ATITool doesn't seem to be compatible with Windows 2000.  Basically, I have the following problems running in normal user mode.  First I have to give the log file global write privileges to stop.  OK, not too much of a problem there - but still, an option to turn off the log file would be nice.

However, the real problem is that I've got a 9550 - and that bloomin' message box "warning" me of the clock lock thing keeps popping up when starting in normal user mode.  In administrator login, its all fine - I set the "don't warn me again" option, and that's ok - but this has no effect when logged in with another normal user.

The option for turning off the warning is set in the registry for ATITool, I checked.  So why isn't ATITool reading the registry?  Also, none of the other options (log file limit, etc.) get read in normal user mode, but are read fine in administrator mode.

Anyone have any ideas?  Sorry if I'm not willing to give normal users administrator privileges, but I'm from the UNIX world, and I've been saved many times from wiping my hard disk or screwing up something because I was careful to keep root user and normal users apart.

Thanks in advance,
           Asfand Yar


----------



## W1zzard (Sep 10, 2004)

it's reading from hklm\software\atitool .. shouldnt normal user have access there?


----------



## ayqazi (Sep 11, 2004)

Suppose so... but you know better than me.

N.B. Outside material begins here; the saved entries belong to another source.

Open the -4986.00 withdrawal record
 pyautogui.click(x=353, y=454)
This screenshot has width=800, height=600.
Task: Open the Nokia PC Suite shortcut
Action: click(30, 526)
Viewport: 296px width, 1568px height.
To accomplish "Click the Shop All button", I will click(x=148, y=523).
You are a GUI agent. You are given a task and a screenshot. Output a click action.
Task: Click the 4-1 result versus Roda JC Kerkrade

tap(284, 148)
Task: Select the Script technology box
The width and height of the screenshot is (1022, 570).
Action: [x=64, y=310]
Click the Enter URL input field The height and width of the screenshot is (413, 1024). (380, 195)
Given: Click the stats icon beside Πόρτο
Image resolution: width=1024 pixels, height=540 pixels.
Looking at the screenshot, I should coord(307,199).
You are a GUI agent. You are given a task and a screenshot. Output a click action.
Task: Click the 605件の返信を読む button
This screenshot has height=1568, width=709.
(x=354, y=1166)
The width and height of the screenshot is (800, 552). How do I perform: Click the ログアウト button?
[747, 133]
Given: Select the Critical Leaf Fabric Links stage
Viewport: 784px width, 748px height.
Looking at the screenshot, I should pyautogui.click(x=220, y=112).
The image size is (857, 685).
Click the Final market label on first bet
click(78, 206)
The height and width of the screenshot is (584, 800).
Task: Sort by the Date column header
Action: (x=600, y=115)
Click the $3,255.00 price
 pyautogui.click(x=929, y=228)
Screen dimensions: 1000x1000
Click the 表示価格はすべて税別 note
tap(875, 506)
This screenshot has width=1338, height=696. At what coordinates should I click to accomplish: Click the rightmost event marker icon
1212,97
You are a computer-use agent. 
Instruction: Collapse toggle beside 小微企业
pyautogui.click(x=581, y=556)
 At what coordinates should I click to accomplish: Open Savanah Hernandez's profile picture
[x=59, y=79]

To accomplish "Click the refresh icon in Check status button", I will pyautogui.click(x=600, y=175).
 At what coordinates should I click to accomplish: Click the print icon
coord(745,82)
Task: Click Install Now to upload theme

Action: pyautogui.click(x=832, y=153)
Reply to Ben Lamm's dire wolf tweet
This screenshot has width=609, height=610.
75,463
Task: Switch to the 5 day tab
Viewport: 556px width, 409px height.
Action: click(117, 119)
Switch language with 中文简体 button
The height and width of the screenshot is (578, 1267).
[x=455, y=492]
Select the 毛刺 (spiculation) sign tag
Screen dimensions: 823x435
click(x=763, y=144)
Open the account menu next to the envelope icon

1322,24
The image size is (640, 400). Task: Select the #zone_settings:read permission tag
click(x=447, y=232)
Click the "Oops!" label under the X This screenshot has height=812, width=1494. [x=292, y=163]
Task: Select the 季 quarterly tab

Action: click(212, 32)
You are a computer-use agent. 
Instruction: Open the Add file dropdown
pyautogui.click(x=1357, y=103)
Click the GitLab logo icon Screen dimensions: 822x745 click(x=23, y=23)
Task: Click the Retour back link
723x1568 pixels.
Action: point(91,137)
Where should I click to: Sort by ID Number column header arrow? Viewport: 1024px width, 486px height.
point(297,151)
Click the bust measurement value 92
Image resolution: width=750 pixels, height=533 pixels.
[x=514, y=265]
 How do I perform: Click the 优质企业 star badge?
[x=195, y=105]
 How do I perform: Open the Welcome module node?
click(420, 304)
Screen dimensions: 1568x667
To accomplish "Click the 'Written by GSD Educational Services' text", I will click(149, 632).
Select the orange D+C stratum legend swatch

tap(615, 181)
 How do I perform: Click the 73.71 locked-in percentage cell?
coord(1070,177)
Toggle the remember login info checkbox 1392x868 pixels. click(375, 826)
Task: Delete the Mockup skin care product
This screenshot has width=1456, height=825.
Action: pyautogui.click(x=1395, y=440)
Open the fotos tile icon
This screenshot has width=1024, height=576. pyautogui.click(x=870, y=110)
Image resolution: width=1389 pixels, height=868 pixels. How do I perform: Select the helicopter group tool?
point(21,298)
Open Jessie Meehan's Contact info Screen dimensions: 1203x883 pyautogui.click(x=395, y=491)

Do you know of any way I can test to see what's happening?  Like some app that traces system calls or something?

Is it possible for me to audit registry reading or something?


----------



## W1zzard (Sep 11, 2004)

google: regmon


----------



## W1zzard (Sep 12, 2004)

ok .. i fixed my code .. normal user can now READ the settings but not modify them - is this what you want? the log file not writeable error message will also appear only once now.

happy with this or want anything else for multiuser?


----------